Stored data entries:
____________

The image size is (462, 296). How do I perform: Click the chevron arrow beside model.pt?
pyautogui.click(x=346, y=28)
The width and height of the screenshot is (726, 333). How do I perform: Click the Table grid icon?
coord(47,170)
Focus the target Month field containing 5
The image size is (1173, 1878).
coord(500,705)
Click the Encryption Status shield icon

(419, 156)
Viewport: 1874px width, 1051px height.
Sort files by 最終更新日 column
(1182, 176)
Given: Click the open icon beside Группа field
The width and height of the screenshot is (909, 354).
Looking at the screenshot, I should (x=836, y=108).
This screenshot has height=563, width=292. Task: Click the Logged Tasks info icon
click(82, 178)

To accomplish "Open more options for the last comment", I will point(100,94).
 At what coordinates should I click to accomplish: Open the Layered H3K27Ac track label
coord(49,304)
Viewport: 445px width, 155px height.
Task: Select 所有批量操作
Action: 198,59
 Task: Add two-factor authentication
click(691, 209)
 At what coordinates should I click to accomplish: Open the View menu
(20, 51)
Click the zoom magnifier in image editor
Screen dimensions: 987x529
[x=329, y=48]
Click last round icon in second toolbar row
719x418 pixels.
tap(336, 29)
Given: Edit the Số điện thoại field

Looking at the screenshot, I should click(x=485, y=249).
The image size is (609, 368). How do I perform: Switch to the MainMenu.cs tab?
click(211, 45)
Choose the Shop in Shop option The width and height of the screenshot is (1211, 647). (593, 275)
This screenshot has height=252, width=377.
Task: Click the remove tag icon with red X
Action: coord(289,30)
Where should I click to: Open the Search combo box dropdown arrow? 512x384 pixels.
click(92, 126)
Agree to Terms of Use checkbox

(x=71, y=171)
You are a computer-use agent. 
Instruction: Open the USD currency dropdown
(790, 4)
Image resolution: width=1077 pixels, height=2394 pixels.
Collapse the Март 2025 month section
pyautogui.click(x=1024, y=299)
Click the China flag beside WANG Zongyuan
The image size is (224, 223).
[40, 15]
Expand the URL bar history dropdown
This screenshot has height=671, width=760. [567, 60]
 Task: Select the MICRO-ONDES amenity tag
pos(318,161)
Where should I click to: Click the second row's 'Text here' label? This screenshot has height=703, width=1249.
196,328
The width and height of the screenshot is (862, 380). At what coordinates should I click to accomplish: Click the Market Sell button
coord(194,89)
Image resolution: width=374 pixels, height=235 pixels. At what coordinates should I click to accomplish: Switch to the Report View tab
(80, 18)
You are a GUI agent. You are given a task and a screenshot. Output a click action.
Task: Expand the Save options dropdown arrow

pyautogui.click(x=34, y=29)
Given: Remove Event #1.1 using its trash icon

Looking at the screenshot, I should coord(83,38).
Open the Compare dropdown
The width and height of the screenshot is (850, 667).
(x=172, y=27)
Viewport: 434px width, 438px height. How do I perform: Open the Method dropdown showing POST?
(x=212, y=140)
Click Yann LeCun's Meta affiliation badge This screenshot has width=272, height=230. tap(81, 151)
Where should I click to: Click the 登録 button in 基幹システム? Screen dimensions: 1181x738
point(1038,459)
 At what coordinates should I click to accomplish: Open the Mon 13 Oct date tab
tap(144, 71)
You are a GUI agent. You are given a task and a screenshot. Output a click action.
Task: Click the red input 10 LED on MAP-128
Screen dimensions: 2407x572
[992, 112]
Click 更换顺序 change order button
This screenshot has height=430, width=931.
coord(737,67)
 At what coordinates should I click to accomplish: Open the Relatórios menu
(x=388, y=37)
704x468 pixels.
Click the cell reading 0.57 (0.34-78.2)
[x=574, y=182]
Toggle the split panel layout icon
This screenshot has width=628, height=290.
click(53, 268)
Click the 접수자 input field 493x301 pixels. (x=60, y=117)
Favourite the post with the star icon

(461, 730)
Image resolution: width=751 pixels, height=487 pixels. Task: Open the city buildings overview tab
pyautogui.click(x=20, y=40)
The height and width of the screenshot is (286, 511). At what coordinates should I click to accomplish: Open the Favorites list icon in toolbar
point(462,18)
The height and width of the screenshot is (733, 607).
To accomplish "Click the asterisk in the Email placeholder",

____________

→ What to work on
Find the line containing "the Relatórios menu", then output it and every line after it to the end of the data, exactly.

→ Expected output
 At what coordinates should I click to accomplish: Open the Relatórios menu
(x=388, y=37)
704x468 pixels.
Click the cell reading 0.57 (0.34-78.2)
[x=574, y=182]
Toggle the split panel layout icon
This screenshot has width=628, height=290.
click(53, 268)
Click the 접수자 input field 493x301 pixels. (x=60, y=117)
Favourite the post with the star icon

(461, 730)
Image resolution: width=751 pixels, height=487 pixels. Task: Open the city buildings overview tab
pyautogui.click(x=20, y=40)
The height and width of the screenshot is (286, 511). At what coordinates should I click to accomplish: Open the Favorites list icon in toolbar
point(462,18)
The height and width of the screenshot is (733, 607).
To accomplish "Click the asterisk in the Email placeholder",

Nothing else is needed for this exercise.